Wo endet investigativer Journalismus und wo beginnt Verrat? In Zeiten von Whistleblowern wie Edward Snowden oder Julian Assange stellt sich diese Frage immer wieder neu. Doch auch in der Weimarer Republik beschäftigte das Thema bereits die Juristen. So bildete ein Artikel in der Wochenzeitschrift Weltbühne den Auftakt für ein Verfahren, das auch an dem Stellenwert der Pressefreiheit rüttelte.
Am 12. März 1929 veröffentlichte die von Carl von Ossietzky herausgegebene Weltbühne einen Artikel des Journalisten Walter Kreiser. Darin befaßte er sich mit dem geheimen Aufbau der deutschen Luftwaffe, was nach Artikel 163 des Versailler Vertrages verboten war. Die Reichswehr umging dies jedoch und arbeitete auch mit der Sowjetunion im Verborgenen an der Wiederaufrüstung.
Der Artikel „Windiges aus der deutschen Luftfahrt“ sparte zwar die deutsch-russische Zusammenarbeit aus, sein Inhalt schlug dennoch hohe Wellen in Deutschland und war ein politischer Skandal. Auf über fünf Seiten beschrieb Kreiser die Aufrüstungsbemühungen, die unter anderem auf dem Flugplatz Johannisthal-Adlershof in Berlin stattfanden.
Die Reichsregierung steckte in einem Dilemma
Daraufhin wurden Kreiser und von Ossietzky nach dem Spionagegesetz wegen des Verrats militärischer Geheimnisse angeklagt. Der Vorwurf lautete, sie hätten geheimes Wissen über die Landesverteidigung veröffentlicht und weitergegen.
Die damalige Reichsregierung unter Kanzler Wilhelm Marx (Zentrums-Partei) befand sich in einem Dilemma. Sollte sie in dem Verfahren auf ein scharfes Vorgehen der Justiz drängen, wäre dies ein Eingeständnis, daß die veröffentlichten Informationen der Wahrheit entsprächen. Ein Ignorieren der Vorgänge barg andererseits die Gefahr weiterer Veröffentlichungen. Sie entschied sich für die erste Option, allein schon, um das Bekanntwerden der Kooperation mit der Sowjetunion zu verhindern.

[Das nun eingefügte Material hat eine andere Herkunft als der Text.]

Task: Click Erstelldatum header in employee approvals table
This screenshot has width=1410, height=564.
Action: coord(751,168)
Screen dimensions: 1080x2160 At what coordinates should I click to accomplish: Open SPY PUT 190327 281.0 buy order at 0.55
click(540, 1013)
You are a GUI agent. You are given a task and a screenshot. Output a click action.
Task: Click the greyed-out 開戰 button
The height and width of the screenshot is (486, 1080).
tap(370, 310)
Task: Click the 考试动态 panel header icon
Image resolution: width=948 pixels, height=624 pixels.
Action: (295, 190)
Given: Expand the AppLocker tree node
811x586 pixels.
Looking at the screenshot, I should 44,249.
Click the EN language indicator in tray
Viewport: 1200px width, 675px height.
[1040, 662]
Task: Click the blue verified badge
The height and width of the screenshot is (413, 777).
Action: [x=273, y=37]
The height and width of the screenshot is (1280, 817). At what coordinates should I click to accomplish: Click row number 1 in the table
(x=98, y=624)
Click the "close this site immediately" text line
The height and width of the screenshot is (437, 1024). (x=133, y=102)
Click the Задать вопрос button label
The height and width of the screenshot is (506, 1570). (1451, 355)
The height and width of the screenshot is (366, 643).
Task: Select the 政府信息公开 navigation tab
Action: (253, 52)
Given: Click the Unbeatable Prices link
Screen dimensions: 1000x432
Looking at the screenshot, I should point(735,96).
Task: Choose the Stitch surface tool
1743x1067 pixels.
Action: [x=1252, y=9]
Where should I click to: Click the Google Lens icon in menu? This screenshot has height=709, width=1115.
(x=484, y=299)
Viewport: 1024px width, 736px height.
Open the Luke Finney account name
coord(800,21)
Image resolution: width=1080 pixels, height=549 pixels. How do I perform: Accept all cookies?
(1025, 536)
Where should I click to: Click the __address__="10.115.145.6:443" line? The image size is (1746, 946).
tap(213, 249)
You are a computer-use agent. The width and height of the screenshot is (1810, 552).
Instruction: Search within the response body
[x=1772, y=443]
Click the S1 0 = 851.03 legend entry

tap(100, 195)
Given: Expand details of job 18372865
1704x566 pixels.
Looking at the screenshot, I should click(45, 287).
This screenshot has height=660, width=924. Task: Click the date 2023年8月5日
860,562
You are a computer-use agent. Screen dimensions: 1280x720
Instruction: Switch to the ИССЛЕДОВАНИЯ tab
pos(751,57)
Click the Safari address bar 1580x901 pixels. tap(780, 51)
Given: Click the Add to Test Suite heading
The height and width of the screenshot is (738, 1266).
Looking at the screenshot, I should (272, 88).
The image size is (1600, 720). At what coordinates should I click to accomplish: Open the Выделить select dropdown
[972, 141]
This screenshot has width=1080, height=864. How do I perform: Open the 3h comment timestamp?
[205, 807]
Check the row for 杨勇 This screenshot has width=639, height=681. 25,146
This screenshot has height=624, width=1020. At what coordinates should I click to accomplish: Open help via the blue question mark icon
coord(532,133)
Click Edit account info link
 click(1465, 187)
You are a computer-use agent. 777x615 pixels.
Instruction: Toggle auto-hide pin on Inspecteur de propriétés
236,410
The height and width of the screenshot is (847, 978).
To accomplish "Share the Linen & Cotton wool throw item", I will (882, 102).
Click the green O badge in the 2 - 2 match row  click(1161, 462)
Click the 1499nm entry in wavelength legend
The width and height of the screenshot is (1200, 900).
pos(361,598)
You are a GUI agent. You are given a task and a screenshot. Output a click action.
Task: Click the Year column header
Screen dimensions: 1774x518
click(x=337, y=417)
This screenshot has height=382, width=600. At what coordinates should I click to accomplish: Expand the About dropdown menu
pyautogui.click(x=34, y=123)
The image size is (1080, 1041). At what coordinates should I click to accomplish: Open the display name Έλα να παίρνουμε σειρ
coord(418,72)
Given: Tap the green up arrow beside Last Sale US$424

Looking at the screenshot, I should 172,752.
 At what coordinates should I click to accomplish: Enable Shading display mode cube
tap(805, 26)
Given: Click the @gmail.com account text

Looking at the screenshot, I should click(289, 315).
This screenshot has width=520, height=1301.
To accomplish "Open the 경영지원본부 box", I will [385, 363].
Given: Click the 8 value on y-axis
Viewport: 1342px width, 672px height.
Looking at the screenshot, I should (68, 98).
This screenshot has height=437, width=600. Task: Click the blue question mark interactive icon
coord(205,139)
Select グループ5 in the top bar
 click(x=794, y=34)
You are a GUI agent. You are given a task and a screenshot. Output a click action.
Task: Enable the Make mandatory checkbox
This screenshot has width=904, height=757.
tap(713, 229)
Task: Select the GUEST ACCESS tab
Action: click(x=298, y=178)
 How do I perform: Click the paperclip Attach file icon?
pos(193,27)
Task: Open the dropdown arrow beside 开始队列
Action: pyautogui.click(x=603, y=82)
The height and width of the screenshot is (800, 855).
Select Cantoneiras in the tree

Der Prozeß, der unter Ausschluß der Öffentlichkeit im November 1931 stattfand, war nach zwei Verhandlungstagen beendet. Kreiser und von Ossietzky wurden zu jeweils 18 Monaten Haft verurteilt. Das Gericht folgte der Argumentation der Staatsanwaltschaft, wonach die Informationen in dem Artikel stimmten und der Geheimhaltung unterlagen. In der Begründung wurde auch betont, die Angeklagten hätten als Staatsbürger ihrem Land die Treue zu halten. Zudem dürften sie nicht eigenmächtig die Verletzung internationaler Verträge anprangern – nichts anderes stellte die geheime Aufrüstung schließlich dar. Die beiden Verurteilten waren demnach zu Spionen geworden.
Spiegel-Affäre weckte Erinnerungen
Die zeitgenössische ausländische Presse kritisierte das Urteil scharf. Sie verwies auf milde Urteile gegen NSDAP-Mitglieder in jenen Jahren, die in Gewalttaten verwickelt waren. Rückblickend zeigt der Vorgang, wie nichtjuristische Argumente – „Treupflicht des Bürgers“ und „Staatswohl“ – Einzug in die Prozesse hielten.
Der spätere Friedensnobelpreisträger Carl von Ossietzky kommentierte das Urteil in der Weltbühne sarkastisch. Das Urteil habe für „eine reizvolle Abwechslung gesorgt: Wir verließen den Saal nicht als Landesverräter, sondern als Spione.“
Während der sogenannten Spiegel-Affäre 1962, als die Regierung von Bundeskanzler Konrad Adenauer (CDU) wegen des Verdachts des Landesverrats gegen das Nachrichtenmagazin vorging, wurden Erinnerungen an den „Fall Weltbühne“ wach. Die Proteste der Bevölkerung zeigten, daß sich in der Gesellschaft ein Bewußtsein entwickelt hatte, wann in die Pressefreiheit eingegriffen wird.